Texte étudié:
══════════

Pour Lahcen Mahraoui, membre du Conseil Royal Consultatif des Affaires Sahariennes (CORCAS), la question du Sahara est « l’affaire de tous les Marocains, qui sont mobilisés aux niveaux de la diplomatie officielle, partisane, syndicale, parlementaire et associative ». Il fait ainsi la comparaison avec l’Algérie où cette question reste « l’affaire du régime en place ».
Animant une conférence sur « Les fondements historiques de la marocanité du Sahara », organisée par le consulat du Maroc à Villemombre à l’occasion du 70-ème anniversaire de la présentation du Manifeste de l’indépendance, L. Mahraoui, également porte-parole de l’association des tribus sahariennes marocaines en Europe (ATSME) a passé en revue les différentes étapes historiques des liens solides qui ont toujours existé entre le Maroc et ses provinces du Sud.
Il a présenté des documents, des témoignages et des correspondances authentiques attestant de la marocanité du Sahara, faisant référence à l’allégeance des populations sahraouies aux sultans marocains à travers l’histoire du Maroc, pays constitué en Etat depuis le 9-ème siècle.
Il a également expliqué que cette souveraineté sur le Sahara se manifestait aussi par la nomination par les sultans marocains des responsables locaux (caïds, juges et chefs militaires).
Daignant ignorer ces vérités historiques, l’Algérie et le polisario maintiennent le statu quo en tergiversant, en essayant d’instrumentaliser les droits de l’Homme au Sahara marocain et en s’attachant à un référendum obsolète, a expliqué L. Mahraoui, pour qui ces parties refusent de s’engager dans des négociations sérieuses sur la base de l’initiative marocaine d’autonomie, une solution gagnant-gagnant permettant aux Sahraouis de gérer leurs propres affaires sous souveraineté marocaine, de mettre un terme au calvaire qu’endurent les populations séquestrées dans les camps de Tindouf et de relancer l’Union du Maghreb Arabe.
La situation d’instabilité dans la région, qui menace non seulement le Maghreb mais aussi l’Europe et le reste du monde, précise L. Mahraoui, doit pousser la communauté internationale, à faire face à cette urgence, à faire pression sur l’Algérie et le polisario pour les amener à s’engager dans des négociations sur la base du seul projet considéré par le Conseil de sécurité dans toutes ses résolutions depuis 2007 comme « sérieux et crédible » afin de régler définitivement ce conflit artificiel.

══════════

Données:
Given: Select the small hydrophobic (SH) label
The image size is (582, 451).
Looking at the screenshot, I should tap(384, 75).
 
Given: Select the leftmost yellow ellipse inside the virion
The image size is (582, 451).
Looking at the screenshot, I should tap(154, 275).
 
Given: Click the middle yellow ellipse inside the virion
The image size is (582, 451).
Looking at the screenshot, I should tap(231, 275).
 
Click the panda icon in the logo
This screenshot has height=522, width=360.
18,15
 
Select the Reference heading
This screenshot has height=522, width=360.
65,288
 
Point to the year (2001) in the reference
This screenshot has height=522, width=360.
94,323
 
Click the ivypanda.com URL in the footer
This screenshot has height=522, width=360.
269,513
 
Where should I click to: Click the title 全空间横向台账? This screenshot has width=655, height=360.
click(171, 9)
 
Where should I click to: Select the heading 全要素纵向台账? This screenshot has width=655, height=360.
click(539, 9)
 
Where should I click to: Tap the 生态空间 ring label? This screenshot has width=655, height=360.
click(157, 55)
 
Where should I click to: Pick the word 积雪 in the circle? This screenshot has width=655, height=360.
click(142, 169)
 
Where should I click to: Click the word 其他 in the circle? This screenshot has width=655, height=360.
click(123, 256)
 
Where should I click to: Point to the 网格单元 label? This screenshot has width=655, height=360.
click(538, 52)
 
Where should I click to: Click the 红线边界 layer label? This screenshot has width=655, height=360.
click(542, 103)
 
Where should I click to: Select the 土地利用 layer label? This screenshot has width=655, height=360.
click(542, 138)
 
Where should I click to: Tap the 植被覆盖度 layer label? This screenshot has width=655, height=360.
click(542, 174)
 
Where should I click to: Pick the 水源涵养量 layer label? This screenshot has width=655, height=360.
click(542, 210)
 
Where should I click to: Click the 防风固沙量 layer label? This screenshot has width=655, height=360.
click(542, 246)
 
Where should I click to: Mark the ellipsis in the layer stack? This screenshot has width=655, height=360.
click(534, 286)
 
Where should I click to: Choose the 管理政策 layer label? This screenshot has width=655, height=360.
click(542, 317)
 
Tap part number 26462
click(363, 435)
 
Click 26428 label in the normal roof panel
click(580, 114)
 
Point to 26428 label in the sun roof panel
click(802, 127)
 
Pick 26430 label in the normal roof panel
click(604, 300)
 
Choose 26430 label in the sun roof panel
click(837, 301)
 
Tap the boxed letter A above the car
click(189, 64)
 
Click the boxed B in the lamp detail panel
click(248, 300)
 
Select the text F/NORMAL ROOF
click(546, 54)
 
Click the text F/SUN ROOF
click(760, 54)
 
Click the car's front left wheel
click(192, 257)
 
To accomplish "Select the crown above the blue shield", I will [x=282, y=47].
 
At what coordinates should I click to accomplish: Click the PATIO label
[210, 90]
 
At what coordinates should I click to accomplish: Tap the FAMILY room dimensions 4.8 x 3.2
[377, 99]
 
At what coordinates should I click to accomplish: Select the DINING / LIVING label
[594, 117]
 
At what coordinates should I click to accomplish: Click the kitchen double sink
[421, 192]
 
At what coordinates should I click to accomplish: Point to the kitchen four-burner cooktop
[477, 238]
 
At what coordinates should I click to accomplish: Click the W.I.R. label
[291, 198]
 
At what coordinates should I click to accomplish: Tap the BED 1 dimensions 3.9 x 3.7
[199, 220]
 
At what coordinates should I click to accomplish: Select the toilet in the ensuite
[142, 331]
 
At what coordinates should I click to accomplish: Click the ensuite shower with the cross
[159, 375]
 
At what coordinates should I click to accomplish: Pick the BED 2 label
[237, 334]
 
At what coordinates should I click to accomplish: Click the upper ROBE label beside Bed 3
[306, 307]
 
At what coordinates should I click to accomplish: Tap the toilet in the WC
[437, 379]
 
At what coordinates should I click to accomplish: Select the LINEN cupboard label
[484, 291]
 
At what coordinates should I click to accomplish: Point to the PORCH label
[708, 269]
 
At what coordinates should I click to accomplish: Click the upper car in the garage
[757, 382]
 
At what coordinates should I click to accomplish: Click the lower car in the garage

══════════

Questions:
1. Récrivez le passage de l'article sur la marocanité du Sahara qui commence par « Animant une conférence » et va jusqu'à « provinces du Sud. », en y mettant « rencontre » à la place de « conférence ».
2. D'après l'article sur la marocanité du Sahara, qui a organisé la conférence animée par L. Mahraoui ?
Les données n'ont aucun rôle à jouer ici.

Réponses:
1.
Animant une rencontre sur « Les fondements historiques de la marocanité du Sahara », organisée par le consulat du Maroc à Villemombre à l’occasion du 70-ème anniversaire de la présentation du Manifeste de l’indépendance, L. Mahraoui, également porte-parole de l’association des tribus sahariennes marocaines en Europe (ATSME) a passé en revue les différentes étapes historiques des liens solides qui ont toujours existé entre le Maroc et ses provinces du Sud.

2. Le consulat du Maroc à Villemombre.